Lixo acumulado, ruas intrafegáveis e lama escorregadia desafiam o dia a dia de dezenas de famílias; moradores afirmam que a Prefeitura iniciou obras de manutenção, mas abandonou o serviço pela metade.
A comunidade do bairro Samambaia, em Boca do Acre, vive uma rotina marcada pelo descaso do poder público e pela falta de infraestrutura básica. Segundo relatos de moradores, o cenário é de caos e abandono, com ruas tomadas pela lama e acúmulo de lixo em diversos pontos.
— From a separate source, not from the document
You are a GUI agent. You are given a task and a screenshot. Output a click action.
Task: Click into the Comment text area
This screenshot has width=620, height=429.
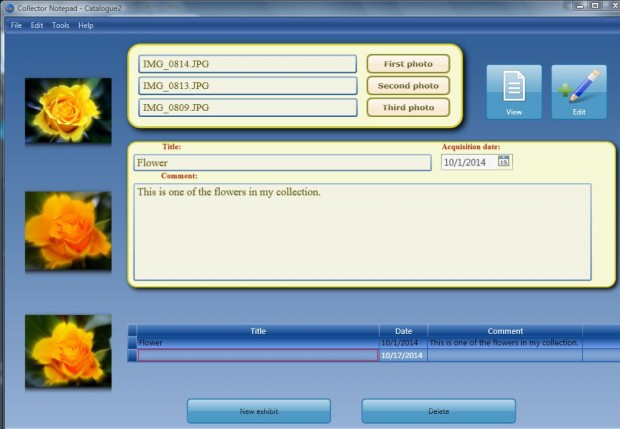point(362,232)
Um dos moradores, que procurou a redação para relatar o problema, afirmou que o serviço de coleta de lixo deixou de ser realizado há vários dias e que o maior transtorno se concentra nas vias do bairro. Ele denuncia que a Prefeitura chegou a iniciar um trabalho de manutenção nas ruas, mas não deu continuidade, deixando a situação ainda pior.
“Eles vieram, rasparam a rua e tiraram a piçarra. Ficou só o barro, a tabatinga, que é lisa e grudenta. Agora, mais de cinquenta crianças têm dificuldade até para sair de casa e ir à aula por causa da lama”, lamentou o morador.
A chamada “tabatinga”, como é conhecida na região, é um tipo de solo argiloso que, quando molhado, se torna extremamente escorregadio e pegajoso, tornando o deslocamento quase impossível, especialmente para estudantes, idosos e trabalhadores.
Ainda segundo o morador, vídeos e fotos da situação são constantemente enviados ao secretário municipal de Obras, mas nenhuma resposta ou solução concreta foi apresentada até o momento.
“A gente manda os vídeos, mostra a realidade, mas parece que ninguém se importa. É como se o bairro Samambaia não existisse”, desabafou.
Enquanto isso, o lixo se acumula nas esquinas, atraindo insetos e mau cheiro, e o barro transforma as ruas em armadilhas, onde moradores e veículos enfrentam enormes dificuldades para trafegar.
A população pede atenção urgente do poder público municipal, cobrando o retorno da coleta de lixo e a conclusão do serviço de manutenção que foi interrompido.
“A gente não quer luxo, só quer o básico: poder sair de casa sem se sujar todo de lama e viver em um bairro limpo”, resumiu o morador.